§ **ATIVIDADE**: Prossiga a notícia sobre o encontro com Julian Assange no Lisbon & Estoril Film Festival, escrevendo a partir da última frase que aparece.

Vai mesmo ser possível fazer perguntas a Julian Assange, o problema será por onde começar. O fundador da WikiLeaks vai estar disponível por videoconferência durante uma hora para responder a perguntas do público que este domingo de manhã (10h) rumar ao Centro de Congressos do Estoril.

O encontro com Assange encerra o simpósio Ficção e Realidade: Para Além do Big Brother, uma “proposta de reflexão e discussão” programada pelo Lisbon & Estoril Film Festival, que inclui ainda a participação de Noam Chomsky, do juiz Baltasar Garzón (advogado de Assange), ou a projecção do filme sobre Edward Snowden, Citizenfour, de Laura Poitras (que ainda não está comprado para exibição comercial em Portugal), entre outros.

“Sempre houve uma preocupação de que o festival fosse mais do que uma mostra de filmes”, justifica o produtor Paulo Branco. “Também tem de estar atento ao que se passa na sociedade, a alguns aspectos que mudam a vida dos cidadãos. Pensámos que era interessante abordar a questão da vigilância de massas e dos limites entre o que é público e o que é privado.”

§ **INFORMAÇÃO APRESENTADA**:

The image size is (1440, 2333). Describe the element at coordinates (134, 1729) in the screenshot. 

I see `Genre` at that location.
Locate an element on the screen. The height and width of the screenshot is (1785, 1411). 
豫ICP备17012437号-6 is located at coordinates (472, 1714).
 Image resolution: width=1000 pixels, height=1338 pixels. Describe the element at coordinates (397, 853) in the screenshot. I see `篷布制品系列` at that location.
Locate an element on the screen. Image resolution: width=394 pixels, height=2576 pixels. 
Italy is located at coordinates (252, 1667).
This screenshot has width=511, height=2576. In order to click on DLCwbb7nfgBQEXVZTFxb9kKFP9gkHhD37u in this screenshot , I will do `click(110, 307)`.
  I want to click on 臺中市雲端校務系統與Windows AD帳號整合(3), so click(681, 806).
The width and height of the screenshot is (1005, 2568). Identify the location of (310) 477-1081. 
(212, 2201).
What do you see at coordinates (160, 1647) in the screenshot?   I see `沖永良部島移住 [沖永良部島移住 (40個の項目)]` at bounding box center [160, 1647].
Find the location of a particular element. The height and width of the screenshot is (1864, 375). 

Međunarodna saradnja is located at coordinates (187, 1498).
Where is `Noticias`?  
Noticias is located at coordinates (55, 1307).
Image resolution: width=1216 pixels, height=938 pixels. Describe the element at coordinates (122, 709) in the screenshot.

§ **RESPOSTA**:
Para além de um ciclo de filmes, que tem estado a decorrer desde o segundo dia do festival, e que lembram como “o cinema é premonitório em relação a muitas situações que depois se tornaram realidade” (Relatório Minoritário, Blow Out de Brian De Palma, Bourne Identity, Os Três Dias do Condor...), o simpósio inclui quatro sessões de debate, a primeira das quais tem lugar esta sexta-feira, às 15h, no Centro Cultural de Belém, em Lisboa, com a projecção de uma entrevista ao filósofo e activista político americano Noam Chomsky conduzida por Paulo Branco e o seu filho Juan Branco no M.I.T., em Boston, há cerca de um mês.

O simpósio foi elaborado por Juan Branco, em colaboração com La Quadrature du Net, organização francesa que defende uma Internet “livre e aberta”. Juan Branco, 25 anos, está a fazer o doutoramento em Direito em Paris e é um dos assessores jurídicos de Baltazar Garzón na defesa de Julian Assange. Aliás, Juan Branco conhece Assange e entrevistou-o recentemente na embaixada do Equador em Londres, onde o fundador da WikiLeaks se encontra refugiado, para um artigo de seis páginas no Nouvel Observateur que não deixa dúvidas quanto à sua simpatia pela figura – o autor descreve Assange como “um herói dostoievskiano capturado por um mundo balzaquiano”.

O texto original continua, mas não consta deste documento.